* _EXERCISE_
Scan the records below for the line with "This screenshot has height=273, width=486." and the line with "Viewport: 1185px width, 620px height.", and retype that range exactly, both ends included, pictures excepted.

[Pixel coordinate grounding data]

---+---

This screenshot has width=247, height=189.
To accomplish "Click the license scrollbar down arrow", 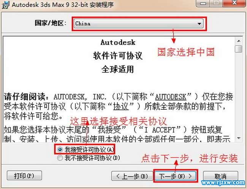I will [239, 138].
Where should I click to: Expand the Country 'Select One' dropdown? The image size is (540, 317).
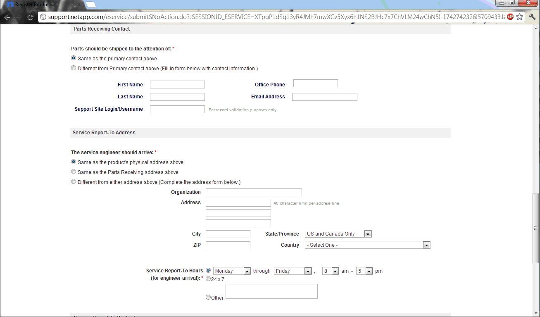coord(367,245)
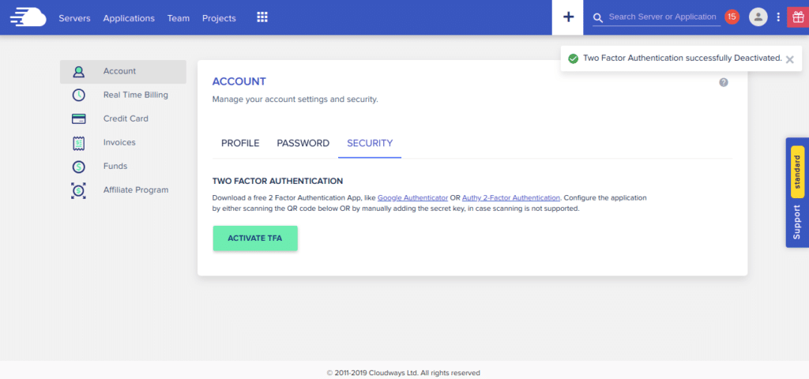The image size is (809, 379).
Task: Click the red gift icon
Action: tap(798, 17)
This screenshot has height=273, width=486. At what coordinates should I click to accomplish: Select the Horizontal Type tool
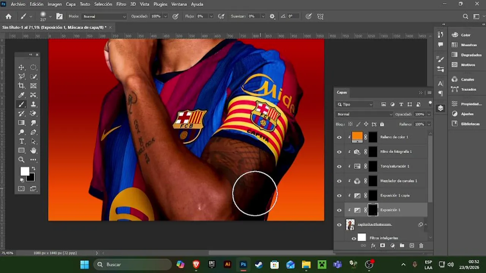point(22,141)
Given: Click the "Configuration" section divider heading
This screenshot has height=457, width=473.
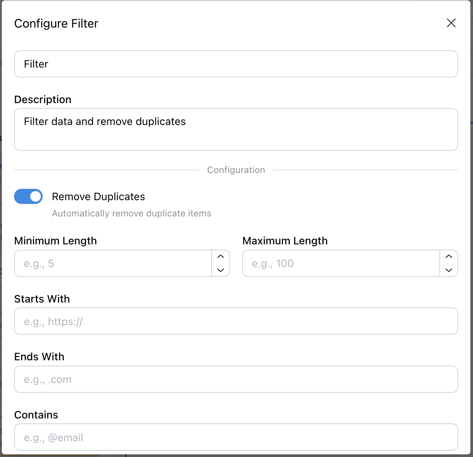Looking at the screenshot, I should pos(236,170).
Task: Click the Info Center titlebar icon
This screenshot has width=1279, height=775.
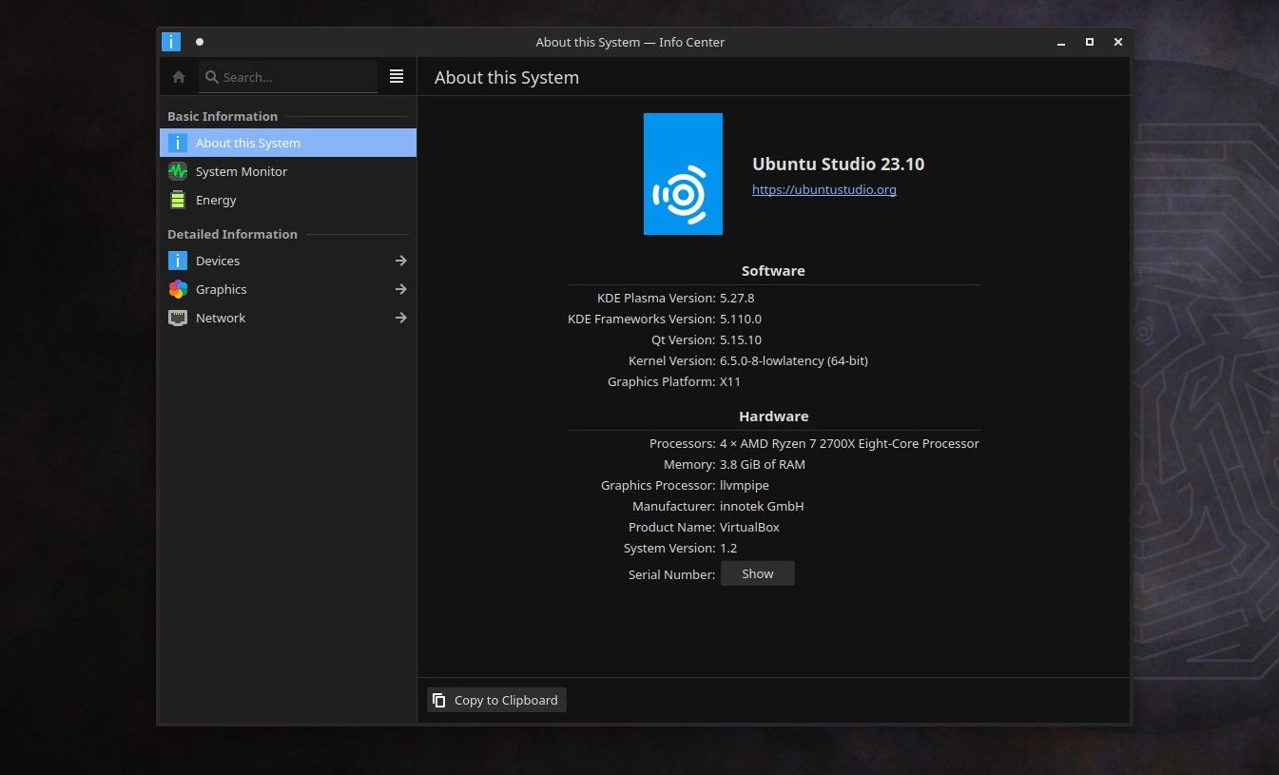Action: pos(170,41)
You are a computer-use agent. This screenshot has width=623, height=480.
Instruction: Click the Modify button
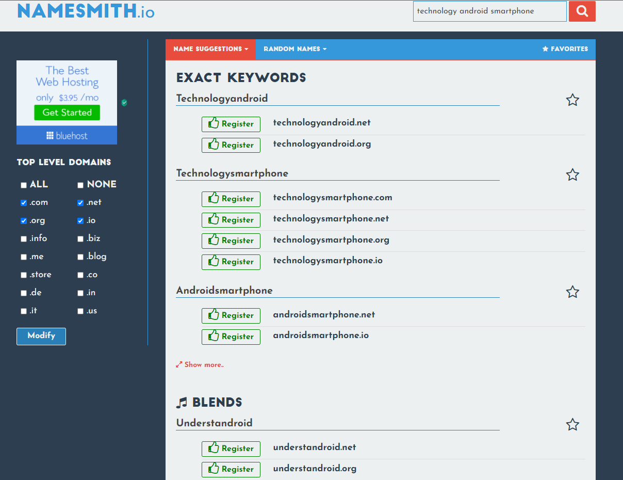[41, 336]
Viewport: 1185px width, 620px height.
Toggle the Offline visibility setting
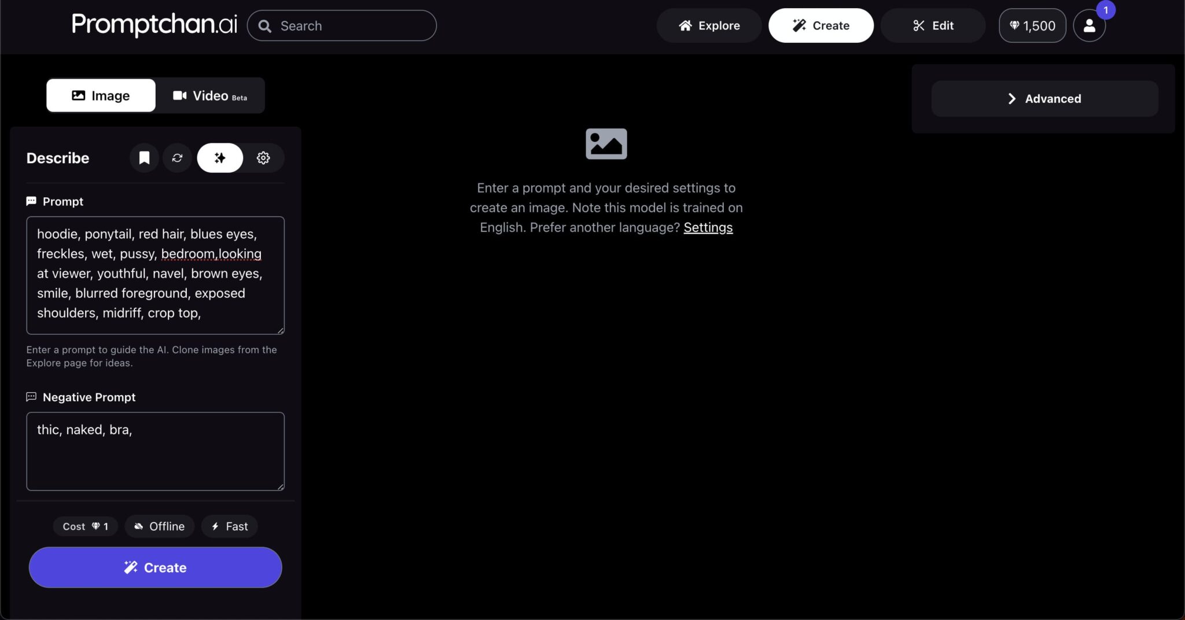160,526

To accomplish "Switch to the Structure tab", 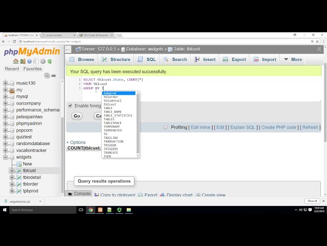I will click(x=116, y=59).
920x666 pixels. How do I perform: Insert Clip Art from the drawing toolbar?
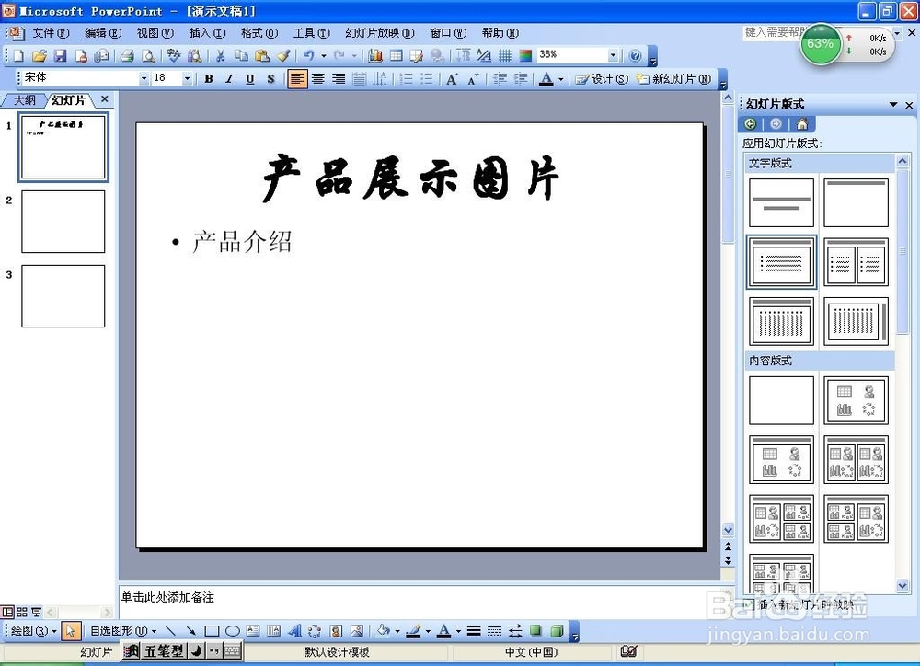click(335, 631)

---+---

* _OUTPUT FOR THIS EXERCISE_
This screenshot has height=273, width=486. At what coordinates should I click to accomplish: Select the Horizontal Type tool
point(22,141)
Given: Click the "Configuration" section divider heading
This screenshot has height=457, width=473.
Looking at the screenshot, I should pos(236,170).
Task: Click the Info Center titlebar icon
This screenshot has width=1279, height=775.
Action: pos(170,41)
You are a computer-use agent. This screenshot has width=623, height=480.
Instruction: Click the Modify button
[41, 336]
Viewport: 1185px width, 620px height.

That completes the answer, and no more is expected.